The other big lender in the country is SE-Banken.
Swedish lenders have generally enjoyed a strong performance in recent years after escaping the global financial crisis relatively unscathed. However, Q1 results were a bit weaker than expected and high valuations have discouraged investors.
Property prices in the country had been soaring on the back of ultra-low interest rates – Sweden’s central bank has held its benchmark rate at minus 0.5% for more than three years – fuelling a housing boom and keeping mortgage’s affordable. Swedish banks typically charge about 1.5% annually on home loans.
But at the end of last year the property market looked to be heading for a crash. House prices slumped about 9% between September and January as new flats flooded the market. However, prices have since steadied over the last three months.
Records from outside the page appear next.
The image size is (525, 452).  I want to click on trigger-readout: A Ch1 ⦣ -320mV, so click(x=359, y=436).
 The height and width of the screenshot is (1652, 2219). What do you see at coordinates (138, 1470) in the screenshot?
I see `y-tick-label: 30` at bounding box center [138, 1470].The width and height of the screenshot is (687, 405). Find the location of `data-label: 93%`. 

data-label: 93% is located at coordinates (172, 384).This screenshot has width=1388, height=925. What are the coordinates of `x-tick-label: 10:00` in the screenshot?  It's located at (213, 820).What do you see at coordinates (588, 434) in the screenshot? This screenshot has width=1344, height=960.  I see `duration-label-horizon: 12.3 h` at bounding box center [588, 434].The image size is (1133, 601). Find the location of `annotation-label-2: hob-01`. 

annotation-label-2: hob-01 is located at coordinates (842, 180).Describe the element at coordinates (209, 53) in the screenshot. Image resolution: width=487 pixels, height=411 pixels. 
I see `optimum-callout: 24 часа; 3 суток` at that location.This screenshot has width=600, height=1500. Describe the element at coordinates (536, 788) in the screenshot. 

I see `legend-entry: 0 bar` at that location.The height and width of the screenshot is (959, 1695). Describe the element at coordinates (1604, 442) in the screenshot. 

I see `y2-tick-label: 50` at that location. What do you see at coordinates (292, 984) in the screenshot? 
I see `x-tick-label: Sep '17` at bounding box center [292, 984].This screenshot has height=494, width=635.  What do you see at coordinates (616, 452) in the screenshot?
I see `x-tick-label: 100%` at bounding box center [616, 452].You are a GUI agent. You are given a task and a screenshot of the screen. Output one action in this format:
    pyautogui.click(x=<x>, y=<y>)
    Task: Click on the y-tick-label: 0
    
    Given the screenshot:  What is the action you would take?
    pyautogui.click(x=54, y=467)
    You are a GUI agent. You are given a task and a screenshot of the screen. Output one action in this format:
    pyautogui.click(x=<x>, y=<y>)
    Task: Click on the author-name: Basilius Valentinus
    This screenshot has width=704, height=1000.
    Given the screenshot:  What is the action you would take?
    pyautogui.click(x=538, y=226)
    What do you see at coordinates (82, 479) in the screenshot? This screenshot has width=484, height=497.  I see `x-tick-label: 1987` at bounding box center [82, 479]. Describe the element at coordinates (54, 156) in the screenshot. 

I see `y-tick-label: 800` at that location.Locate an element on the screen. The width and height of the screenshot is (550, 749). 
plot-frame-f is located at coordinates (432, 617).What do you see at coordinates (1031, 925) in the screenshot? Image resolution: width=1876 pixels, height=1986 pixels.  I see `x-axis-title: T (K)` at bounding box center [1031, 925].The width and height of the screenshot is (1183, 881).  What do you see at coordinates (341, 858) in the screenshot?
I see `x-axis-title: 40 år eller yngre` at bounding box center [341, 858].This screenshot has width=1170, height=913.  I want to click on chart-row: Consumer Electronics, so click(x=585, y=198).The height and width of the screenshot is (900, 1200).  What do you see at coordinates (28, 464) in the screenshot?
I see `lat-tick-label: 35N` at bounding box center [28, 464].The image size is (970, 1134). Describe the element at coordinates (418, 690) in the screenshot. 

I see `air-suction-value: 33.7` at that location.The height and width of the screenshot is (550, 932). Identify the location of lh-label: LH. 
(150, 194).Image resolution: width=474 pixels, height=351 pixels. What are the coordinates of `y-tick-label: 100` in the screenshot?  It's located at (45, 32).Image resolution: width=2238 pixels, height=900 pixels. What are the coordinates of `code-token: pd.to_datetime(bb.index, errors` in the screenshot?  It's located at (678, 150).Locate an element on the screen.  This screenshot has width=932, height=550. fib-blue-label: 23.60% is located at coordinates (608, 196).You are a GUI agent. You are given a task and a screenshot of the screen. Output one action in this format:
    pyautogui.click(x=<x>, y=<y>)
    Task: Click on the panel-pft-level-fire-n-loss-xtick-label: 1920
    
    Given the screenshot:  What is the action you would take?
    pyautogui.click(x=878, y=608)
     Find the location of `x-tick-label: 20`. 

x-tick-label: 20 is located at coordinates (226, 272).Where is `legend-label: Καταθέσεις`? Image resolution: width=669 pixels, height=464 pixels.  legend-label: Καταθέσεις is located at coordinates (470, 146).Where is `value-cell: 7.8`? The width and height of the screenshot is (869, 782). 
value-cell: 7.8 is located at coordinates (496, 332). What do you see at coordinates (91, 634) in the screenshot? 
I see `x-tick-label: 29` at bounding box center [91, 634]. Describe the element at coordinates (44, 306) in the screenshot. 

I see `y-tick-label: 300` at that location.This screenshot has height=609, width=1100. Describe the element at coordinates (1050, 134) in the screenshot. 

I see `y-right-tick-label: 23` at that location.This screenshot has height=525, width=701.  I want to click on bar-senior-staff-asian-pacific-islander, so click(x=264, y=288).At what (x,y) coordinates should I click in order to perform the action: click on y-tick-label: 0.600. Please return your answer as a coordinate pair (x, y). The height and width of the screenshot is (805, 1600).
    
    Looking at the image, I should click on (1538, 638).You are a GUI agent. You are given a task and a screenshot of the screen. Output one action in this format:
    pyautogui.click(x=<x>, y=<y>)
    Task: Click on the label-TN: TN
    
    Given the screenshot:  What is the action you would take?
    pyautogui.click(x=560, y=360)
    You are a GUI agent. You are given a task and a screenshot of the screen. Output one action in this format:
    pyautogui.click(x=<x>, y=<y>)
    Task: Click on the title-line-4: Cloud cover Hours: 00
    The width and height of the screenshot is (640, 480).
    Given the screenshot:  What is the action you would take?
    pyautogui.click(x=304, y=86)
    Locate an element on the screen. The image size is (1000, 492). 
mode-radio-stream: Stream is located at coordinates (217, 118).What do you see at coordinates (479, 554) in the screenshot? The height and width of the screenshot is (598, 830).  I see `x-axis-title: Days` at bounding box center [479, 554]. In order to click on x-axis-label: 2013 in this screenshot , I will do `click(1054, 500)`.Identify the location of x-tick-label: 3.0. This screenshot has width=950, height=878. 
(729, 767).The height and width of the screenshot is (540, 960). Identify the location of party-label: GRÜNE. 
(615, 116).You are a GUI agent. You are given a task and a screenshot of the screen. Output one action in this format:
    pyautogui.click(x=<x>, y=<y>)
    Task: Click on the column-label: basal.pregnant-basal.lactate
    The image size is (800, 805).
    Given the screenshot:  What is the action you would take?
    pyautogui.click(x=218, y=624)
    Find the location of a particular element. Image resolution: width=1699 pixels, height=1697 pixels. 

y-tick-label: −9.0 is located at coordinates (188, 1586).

Fears that the country’s overheated housing market is heading for a hard landing are now fading, according to Scope.
High capital ratios
The rating agency points out that Sweden’s major banks remain very profitable and returns and efficiency ratios are among the strongest in Europe with capital ratios that are higher than those of most European peers. That will probably remain the case, the rating agency says, even after changes proposed by the Swedish regulator to the way mortgage risk-weight floors are calculated.
“Regulatory adjustments that will reduce the headline capital ratios of Swedish banks are purely technical in nature and reflect no change to the solvency position of the banks,” said Jennifer Ray, executive director in the financial institutions team at Scope Ratings.
“They will be expected to maintain a similar level of nominal capital against the same basket of risks.”
Large Swedish banks currently maintain good access to senior unsecured funding and other market segments, particularly covered bonds. They also have robust liquidity reserves.
But like other European banks, they are nominally exposed to a shift in wholesale market funding conditions and this remains a latent concern if the market suffers sustained credit-spread widening and constricted access windows.
The banks currently enjoy very low credit costs. “While we do not necessarily expect the cost of risk to remain so favourable, the banks appear well positioned to deal with the normalisation of the credit cycle and higher resulting credit costs,” said Ray.
Scope’s argues that credit positives deriving from the banks’ business profiles and forward prospects outweigh any lingering concerns about the country’s over-heated housing market.
Upgraded ratings
Swedbank’s Issuer Rating was upgraded on 24 May by one notch [to A+ Stable]; as was Svenska Handelsbanken’s [AA- Stable]. In its 24 March rating update on Nordea, the Issuer Rating was maintained at AA-Stable.
There had been concerns about the impact of a collapse in the Swedish housing market on the banks as recently as last year; specifically, around the part the banks were playing in perpetuating the cycle, with memories of Sweden’s banking crisis of the 1990s still lingering.
“Although potential for further pricing weakness remains, we’ve taken a more measured view on the housing market, on the basis that a whole host of structural factors have supported the boom.
“We came to the view that while the major banks have been expanding their property portfolios, this has been against a backdrop of a growing economy and a rise in household wealth,” said Ray.
“We sense the larger banks have become more cautious over time and are certainly more focused on cashflow and valuations in making lending decisions.”